In that case you definitely need to tell an authority about this. You won't be in trouble because you haven't done anything wrong. I assume you don't want these thoughts in your mind. I'm not trying to sound rude or judgmental with that statement. I just want to know your thoughts to assess where exactly you are mentally. There are people with homicidal ideation who don't care that they have these thoughts and wouldn't mind acting on them. Not all of those people are bad either. Just good people who do bad.
Ok Its good that authorities know about this, but please check yourself into a mental health care facility if you ever feel like you're on the verge of harming your adviser.
Where are you in the world I do not understand your terminology when dealing with Paranoia or something in the same group of illness, not to mention som form of mania or scitsophrenia (sorry for spelling).
If you are a danger or you are going to cause damage to someone else you need to contact your GP or hospital, it is no good waiting to have impulsive, dangerous thoughts that you will act upon without thought. In that situation you need urgent help and be put in a safe location by a involuntary section, you will possibly be a danger to society
I used to have bad thoughts of hurting others but don't anymore because I got help. I live in America by the way. Mental health is probably handled differently here.
I do not have thoughts of harming other people, ever. I just seem to hurt them through my behaviour.. ie depression. I live in England. the NHS is great. This EU referendum is a bit scary as I do not completely understand it. I am glad you don't want to harm people. That is the worst possible thing I think I could do.

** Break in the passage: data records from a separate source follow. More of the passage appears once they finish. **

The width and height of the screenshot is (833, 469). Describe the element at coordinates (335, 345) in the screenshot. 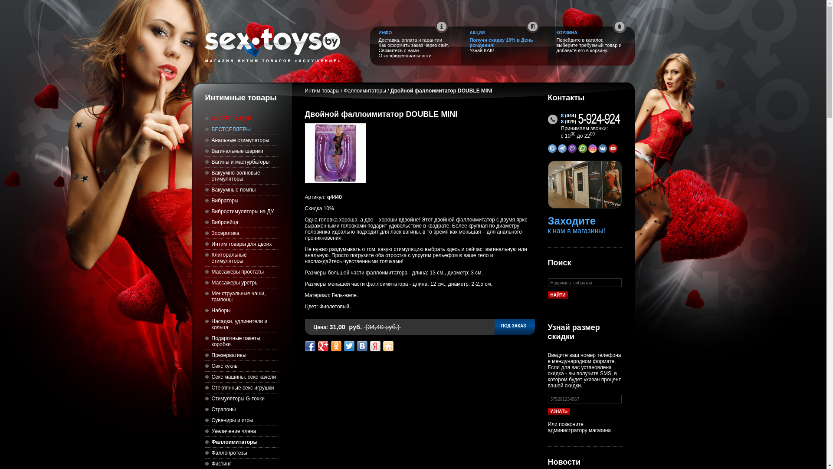

I see `'Share to Odnoklassniki.ru'` at that location.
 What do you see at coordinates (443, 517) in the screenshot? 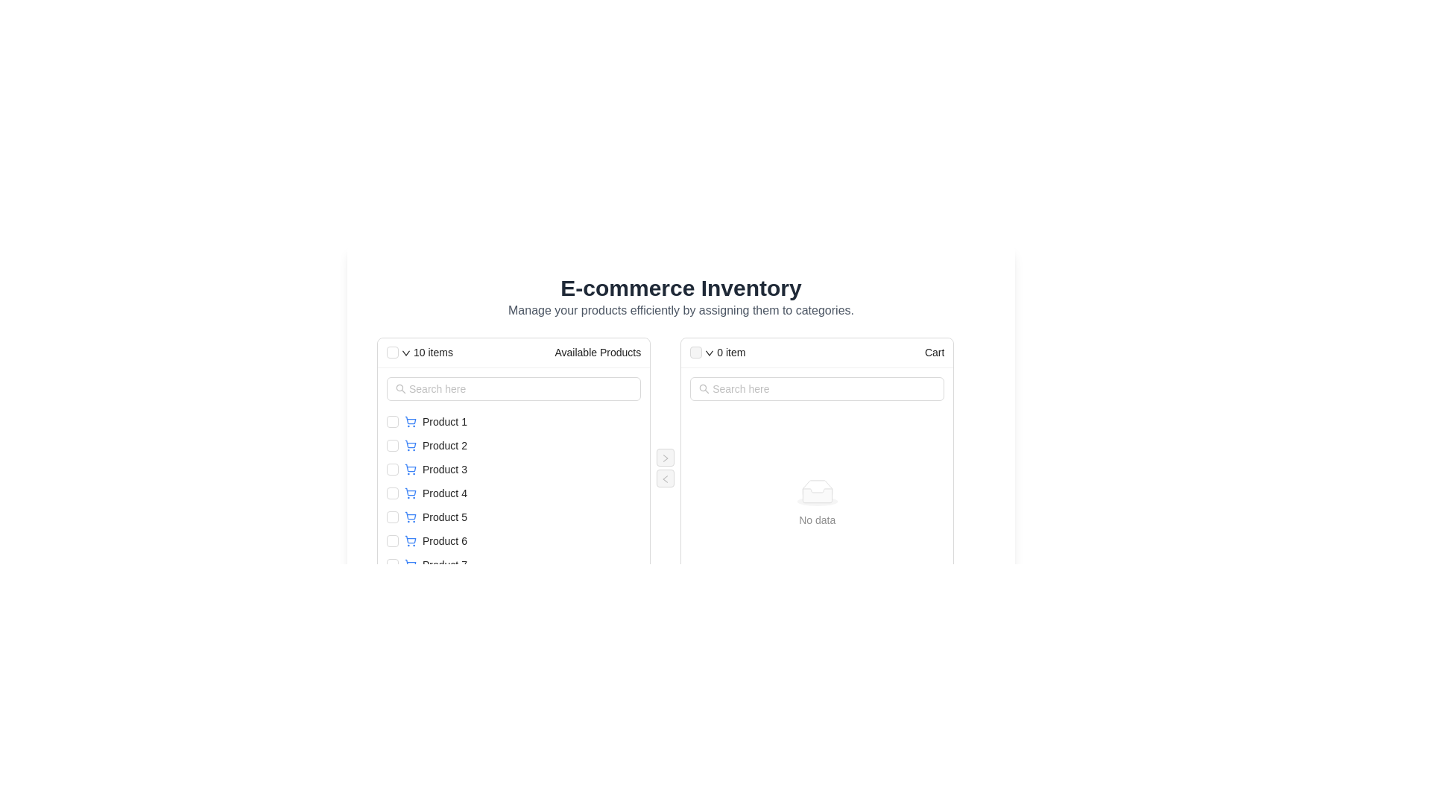
I see `the fifth product name label` at bounding box center [443, 517].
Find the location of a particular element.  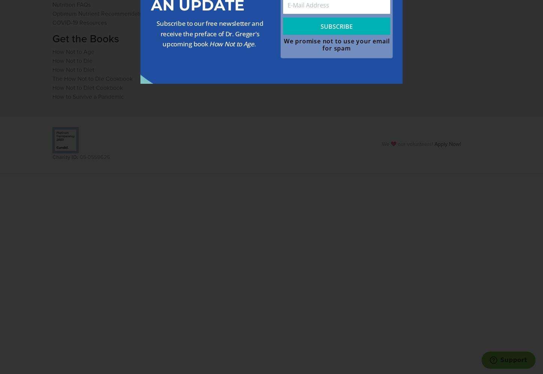

'We' is located at coordinates (385, 144).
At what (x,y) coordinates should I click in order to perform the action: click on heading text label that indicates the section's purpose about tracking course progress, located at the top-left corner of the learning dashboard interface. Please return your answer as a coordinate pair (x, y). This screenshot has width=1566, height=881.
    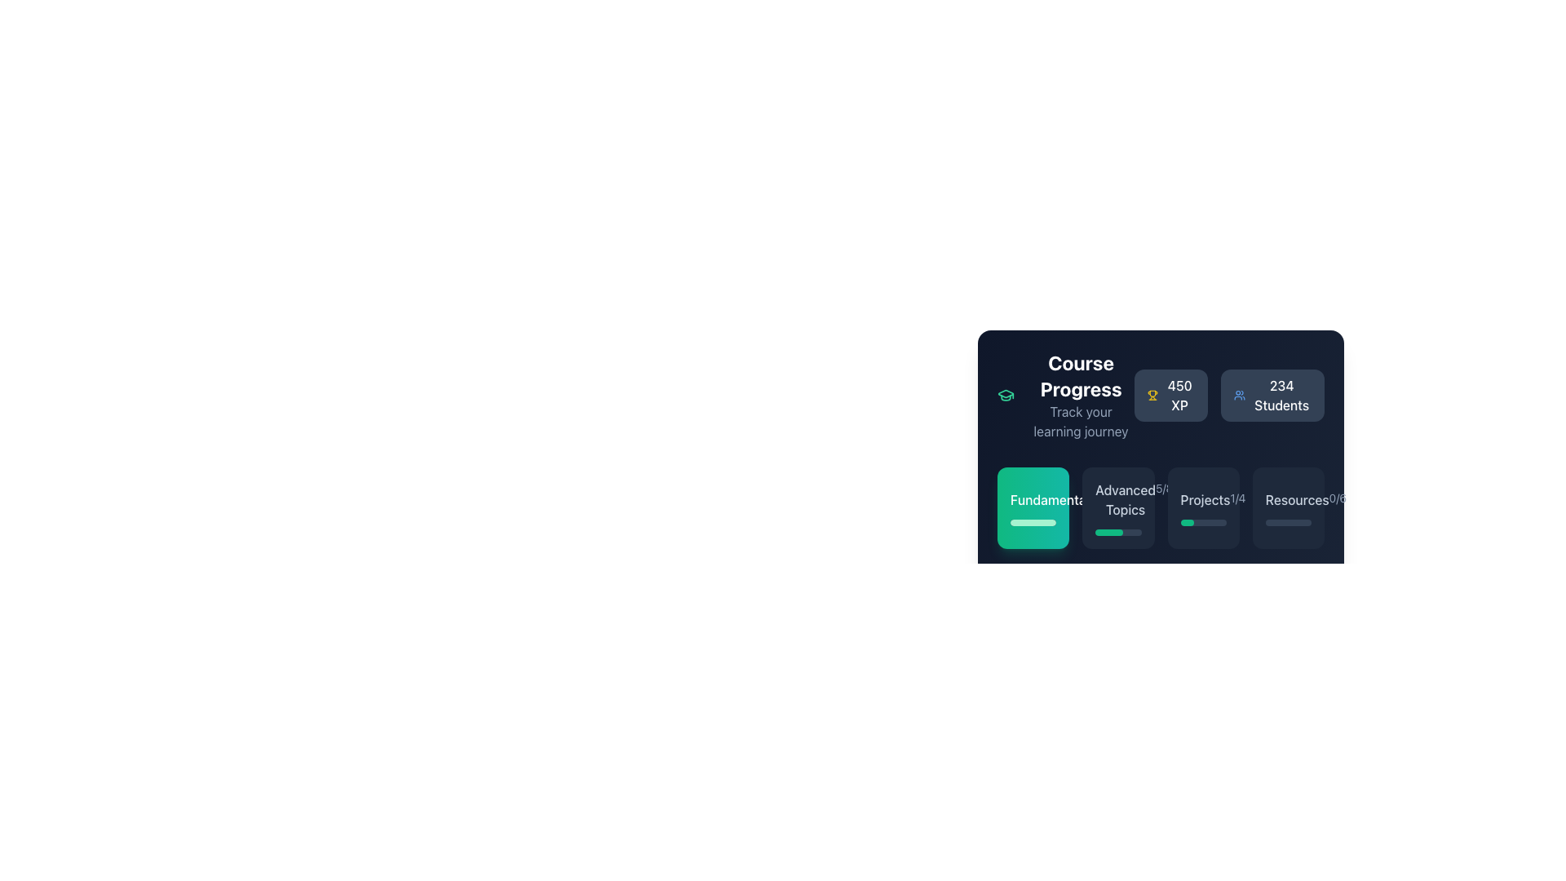
    Looking at the image, I should click on (1081, 376).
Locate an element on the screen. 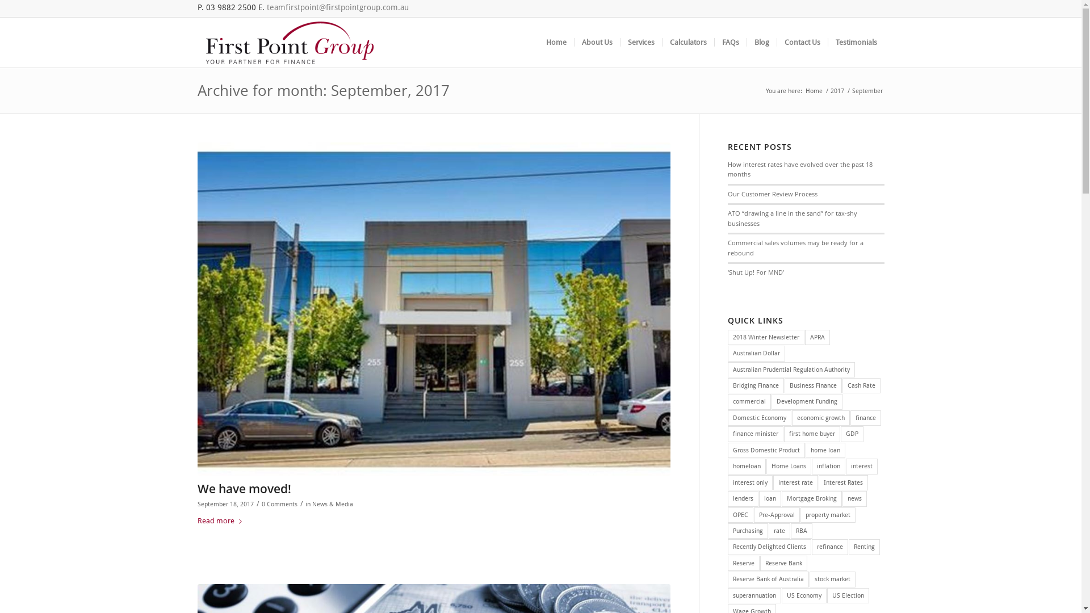 Image resolution: width=1090 pixels, height=613 pixels. 'Reserve' is located at coordinates (744, 563).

We pay a National Health Stamp that covers free health care in Surgery, hospital and parts of prescriptions. We have all hospital treatment free and we have a doctor for keeping us well.
Oh we have to have insurance for health care. I was fortunate enough to find a counsellor who gets paid by our government which is very unusual here. My counsellor cannot prescribe my medication so I have to see a psychiatrist whom my Dad has to pay with insurance. He does co-pay.
Oh we have to have insurance for health care. I was fortunate enough to find a counsellor who gets paid by our government which is very unusual here. My counsellor cannot prescribe my medication so I have to see a psychiatrist whom my Dad has to pay with insurance. He does co-pay.
That is interesting to know. Thankyou. I will never take NHS for granted. Maybe that is where your relationship with you feeling your dad looks badly about you comes from. My family are supportive but they don't have to pay financially just emotionally. Well they pay sometimes financially , like taking your ex to court!!! If you don't mind me asking, how old are you ?
Nah he was emotionally abusive even before I got sick and that is one of the reasons for my illnesses. I'm 23, but still in school and financially dependent on my Dad.
Well, I am sorry to hear that. Your dad should be supporting you. I hope that you can get rid of your illness, or like me I got completely amazingly well and then got flippin anxiety recently. Well it is 01.21 here so I guess I need to go to sleep. Take care.
Mbvu, I think your honesty is brave. This is definitely a really tough subject, because it requires a balance of helping people who are mentally ill while making sure others are safe. How does one judge if the person is truly a danger to society or simply some one with unwanted thoughts? I don't know the answer, but thanks for being so honest about your own struggles.
Thank you. Sometimes authorities have to make educated judgments and sometimes one has to ask the person if they're close to carrying out their thoughts and take their word for it.